Выбранный фрагмент
^^^^^^^^
Социальные различия и классовые противоположности бледнеют перед разделением ныне людей на друзей и врагов слова. Подлинно агнцы и козлища. Я чувствую почти физически нечистый козлиный дух, идущий от врагов слова. Здесь вполне уместен аргумент, приходящий последним при всяком серьезном разногласии: мой противник дурно пахнет.
Отделение культуры от государства — наиболее значительное событие нашей революции. Процесс обмирщения государственности не остановился на отделении церкви от государства, как его понимала французская революция. Социальный переворот принес более глубокую секуляризацию. Государство ныне проявляет к культуре то своеобразное отношение, которое лучше всего передает термин терпимость. Но в то же время намечается и органический тип новых взаимоотношений, связывающий государство с культурой наподобие того, как удельные князья были связаны с монастырями. Князья держали монастыри для совета. Этим все сказано. Внеположность государства по отношению к культурным ценностям ставит его в полную зависимость от культуры. Культурные ценности окрашивают государственность, сообщают ей цвет, форму и, если хотите, даже пол. Надписи на государственных зданиях, гробницах, воротах страхуют государство от разрушения времени.
^^^^^^^^
Исходный материал

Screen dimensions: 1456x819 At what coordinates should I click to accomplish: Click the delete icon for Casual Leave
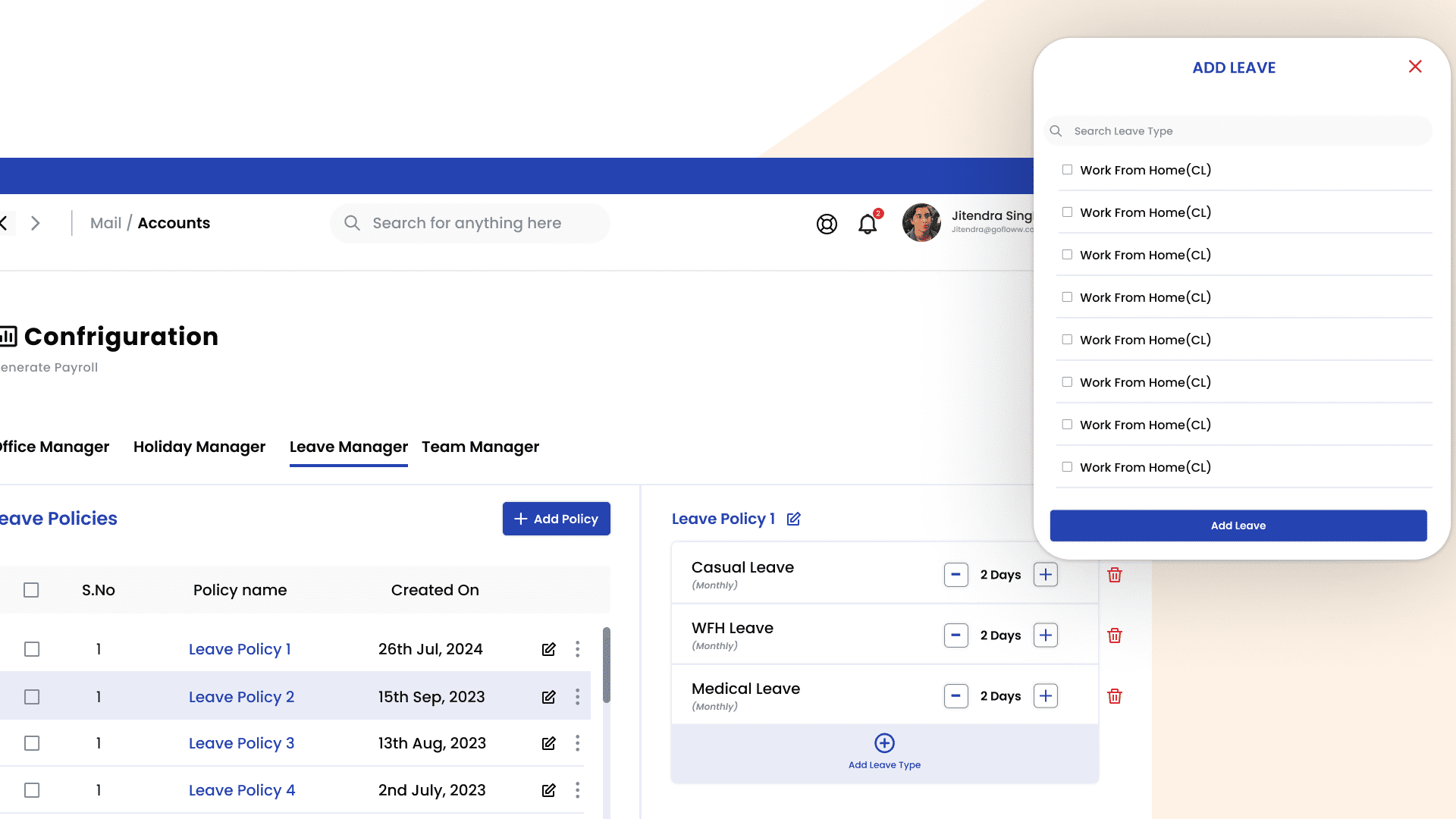tap(1113, 574)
^^^^^^^^
Задание A
Чем во фрагменте о культуре и государстве объясняется полная зависимость государства от культуры? Ответьте одним-тремя предложениями.
Задание B
Перечислите все сооружения, надписи на которых, согласно фрагменту о культуре и государстве, страхуют государство от разрушения времени.
Задание C
Продолжите фрагмент о слове, культуре и государстве, начав сразу после его последнего предложения.
Материал представляет собой самостоятельную часть и с фрагментом не связан.

Ответ A
Полную зависимость государства от культуры создаёт его внеположность по отношению к культурным ценностям.

Ответ B
Государственные здания, гробницы, ворота.

Ответ C
Поэзия — плуг, взрывающий время так, что глубинные слои времени, его чернозем, оказываются сверху. Но бывают такие эпохи, когда человечество, не довольствуясь сегодняшним днем, тоскуя по глубинным слоям времени, как пахарь, жаждет целины времен. Революция в искусстве неизбежно приводит к классицизму. Не потому, что Давид снял жатву Робеспьера, а потому что так хочет земля.
Часто приходится слышать: это хорошо, но это вчерашний день. А я говорю: вчерашний день еще не родился. Его еще не было по-настоящему. Я хочу снова Овидия, Пушкина, Катулла, и меня не удовлетворяет исторический Овидий, Пушкин, Катулл.
Удивительно, в самом деле, что все возятся с поэтами и никак с ними не развяжутся. Казалось бы — прочел, и ладно. Преодолел, как теперь говорят. Ничего подобного. Серебряная труба Катулла:
мучит и тревожит сильнее, чем любая футуристическая загадка. Этого нет по-русски. Но ведь это должно быть по-русски. Я взял латинские стихи потому, что русским читателем они явно воспринимаются как категория долженствования; императив звучит в них нагляднее. Но это свойство всякой поэзии, поскольку она классична. Она воспринимается как то, что должно быть, а не как то, что уже было.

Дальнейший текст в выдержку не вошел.